By Matt Gross
If a ride-sharing app can detect when a passenger is having a heart attack, should that app be allowed to notify clinical staff? That scenario was among the challenging digital health topics tackled at a recent HTB Boston event by experts from Boston Scientific, Medtronic, Analytics 4 Life, and Outcome Capital.
While digital technologies are starting to make a significant impact in many sectors of healthcare, market data indicates that we’re still in the earliest days with a steep growth curve ahead (source: Outcome Capital).
That growth will occur across a variety of healthcare sectors.
From the viewpoint of David Feygin of Boston Scientific, digitization will come first to areas with significant data flows or where there are frictions that need to be addressed. Examples include the digitized capture of medical imaging with AI, telehealth, clinical trials, and population health.
For Geoff Dacosta of Medtronic, the surgical division is his area of focus for digital change. Many companies are starting to digitize surgery from robotics to machine learning. One of the fundamental challenges is distilling actual surgery into bytes and voxels and compressing actions into a format that’s accessible to machines for the development of surgical algorithms. Once digitized, surgery data can be supplemented by biologic and genetic data. Another area of surgical practice with great potential to benefit from digital technologies is post-operative recovery. New post-operative algorithms for regimen and prescriptions can be personalized to target treatment to an individual patient’s specific surgery.
Kristine Canavan of Analytics 4 Life noted that digital companies still face the same constraints as traditional medical device manufacturers. It’s crucial early on to define the requirements for the commercial process including regulatory documentation and clinical trials. Extensive background work is required of companies for regulatory submissions, regardless of whether that company is a small startup or deep pocketed medical device companies. Throughout this process, it’s important to understand the cybersecurity requirements for protecting the systems and patient data.
The regulatory bodies are trying to keep up with how to adapt their systems for software that can be made in weeks instead of the months or years traditionally required for medical devices and pharmaceuticals. Companies like Boston Scientific are going full agile with lean startup principles; their goal is to prove or disprove a hypothesis as quickly as possible. The FDA has demonstrated their understanding of the need for a new model. The FDA PreCert program is a good start and within 1-2 years there may be a pathway to release a device in an iterative way while still keeping safety foremost.
Meanwhile, for approved devices there are systems of reimbursement that are being reexamined. Kristine Canavan of Analytics 4 Life observed that one impact of AI may be lower physician reimbursement rates. Even if the physician is still involved, they may be able to work more efficiently, leading to a shorter procedure and thus lower reimbursement amount.
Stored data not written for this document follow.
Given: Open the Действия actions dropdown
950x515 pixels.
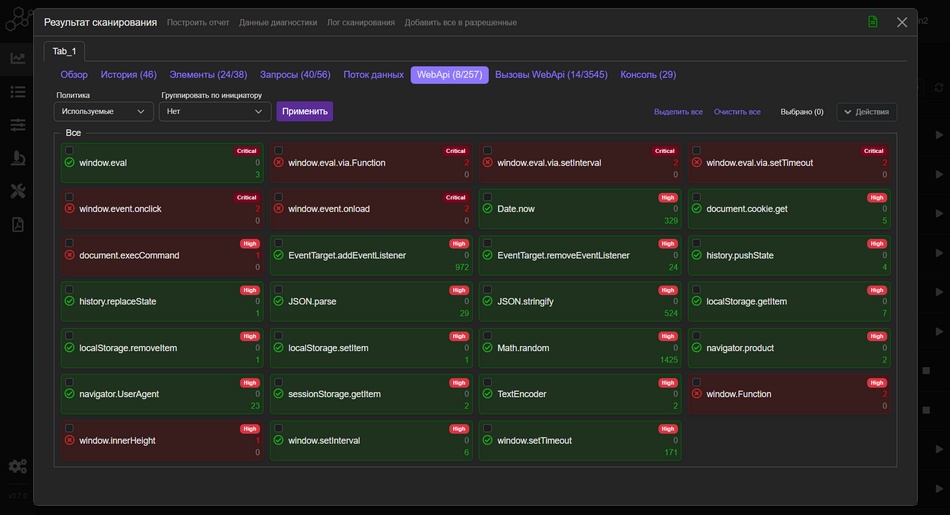Looking at the screenshot, I should tap(866, 112).
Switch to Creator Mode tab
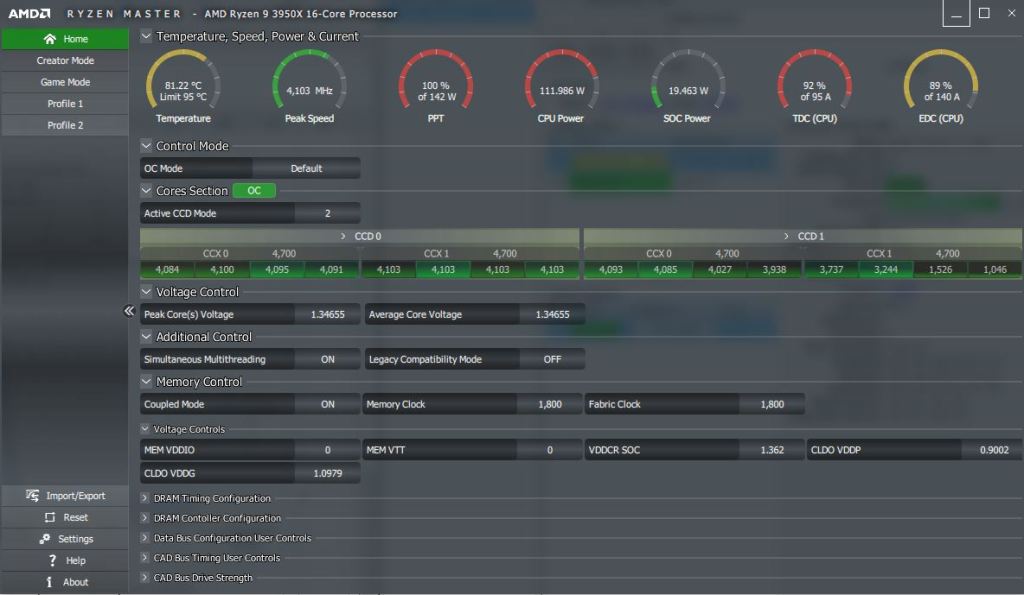The image size is (1024, 595). click(65, 61)
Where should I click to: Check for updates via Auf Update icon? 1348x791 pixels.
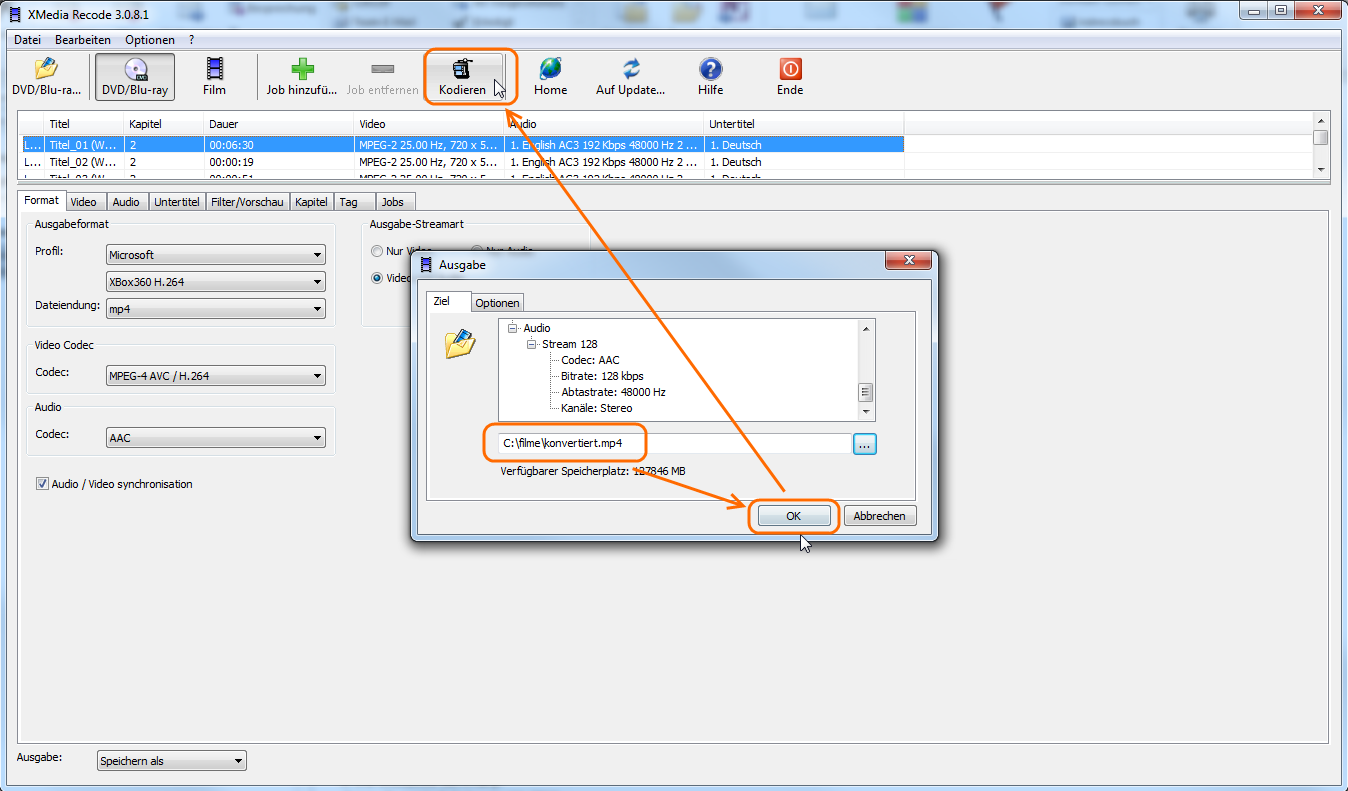(630, 76)
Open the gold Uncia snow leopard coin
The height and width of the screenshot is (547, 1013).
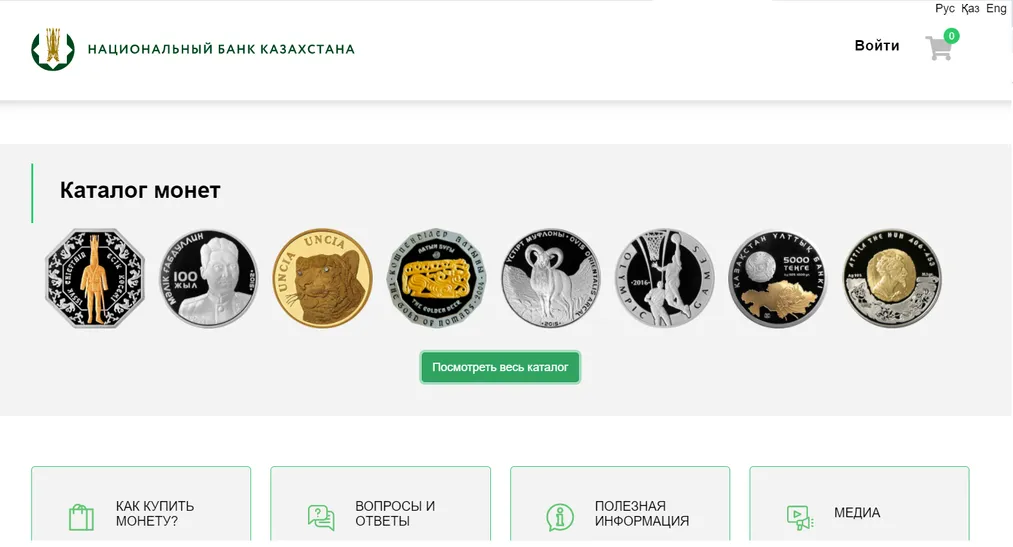(x=323, y=279)
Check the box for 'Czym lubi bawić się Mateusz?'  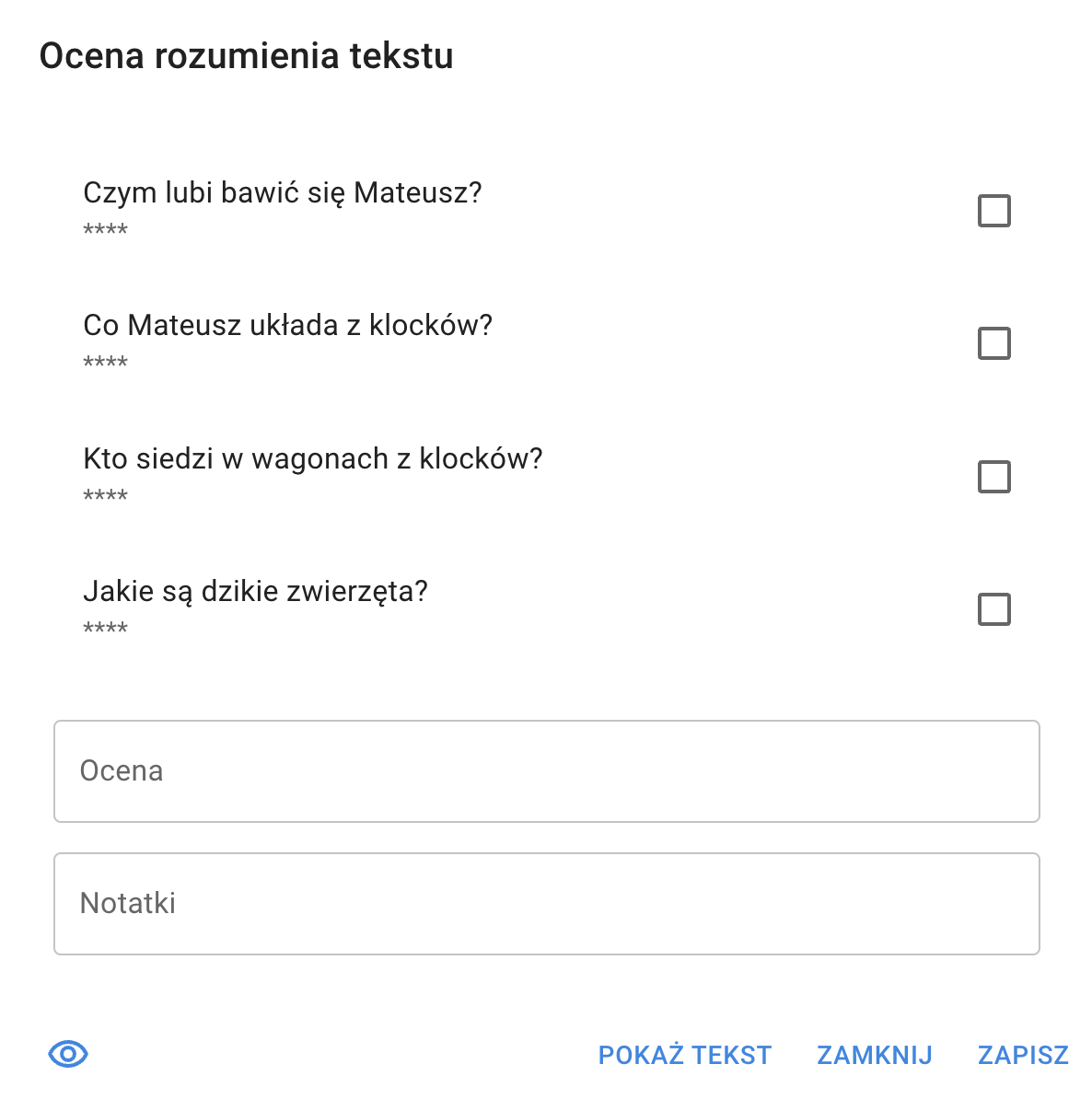993,211
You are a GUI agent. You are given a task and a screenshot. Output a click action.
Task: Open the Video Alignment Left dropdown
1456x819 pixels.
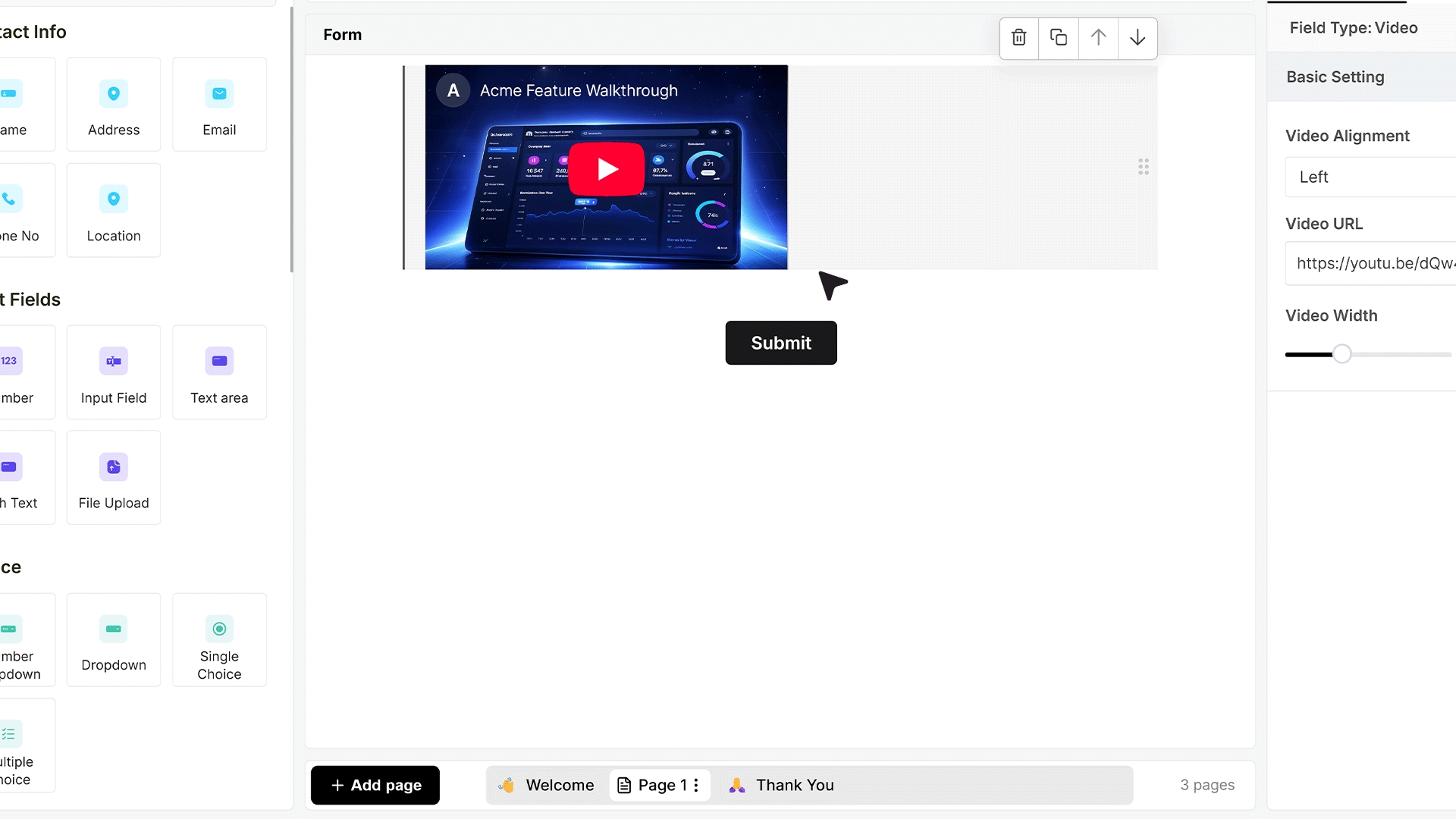[1370, 177]
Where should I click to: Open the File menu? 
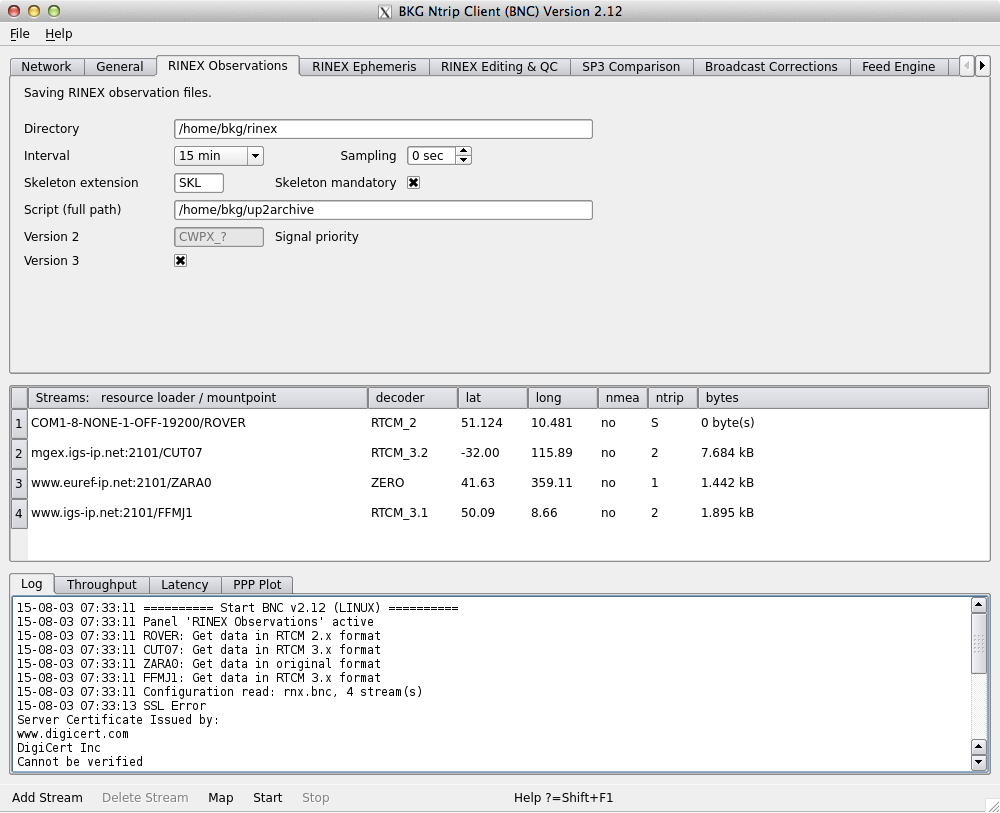(x=20, y=34)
Segments where digital is happening now
David Feygin described how implantable pacemakers and defibrillators are a good example where medical devices are collecting data and also providing a better user experience. In this case, there is a multi sensor right next to the heart that makes digital diagnostics possible to predict heart failure several weeks out. That information can be shared with the physician, payer, and pharmacy.
Geoff Dacosta has been observing how Amazon is working backwards to the medical industry by starting with the consumer. With Amazon Alexa’s recently announced clinical partnerships, they may be on the path to becoming your personal doctor in the home who can prescribe drugs through PillPack.
Perhaps more dramatically, telesurgery is starting to happen. A surgeon in one place can operate on a patient in a different state in the US or a different country. However, this is occurring only in a limited way due to a patchwork of local governmental regulations.
Additionally there are areas of consumer health where clinical practitioners don’t fill all the gaps. One example is sexual health and sexual dysfunction where many patients are reluctant to talk to medical staff. In this niche, consumer health apps or services may feel more accessible to patients whether that’s communication with a bot or non-professional. The concern is when such non-medical apps cross over into diagnosis.
The quantity of all the new data generated by digitalization is tremendous. At this stage, it’s still not clear who should be the controller of the data and how to manage the volume so that it doesn’t overwhelm clinical staff.
It’s likely that it will be the data companies because they understand and have the capability to manage the data. Doctors and hospitals will likely lack the expertise and resources. And physicians do not want more data, they want tools that give them useful insights instead of endless alerts. Another factor is that analyzing data can be very expensive. Even if a patient has access to all of their data, they may have no way to make use of it. During the Apple Watch study, many provider sites that participated in the study found the process painful.
With too much data and no central control, we may have to wait for algorithms of the future to catch up and manage it for us.
In different markets internationally, digital health is progressing in different ways based on local needs. In the US, much of digitization is focused on efficiency and optimization. In less developed regions of Asia and LatAm, the emphasis is on very basic healthcare access. Especially in rural areas where the clinical workforce is stretched thin, technologies like telehealth can make a big impact. In China, there might be a unique need for technology to facilitate care delivery at scale in a 10,000 bed hospital. These are other challenges may make it difficult for digital health companies to deliver the same products and services to markets across the globe.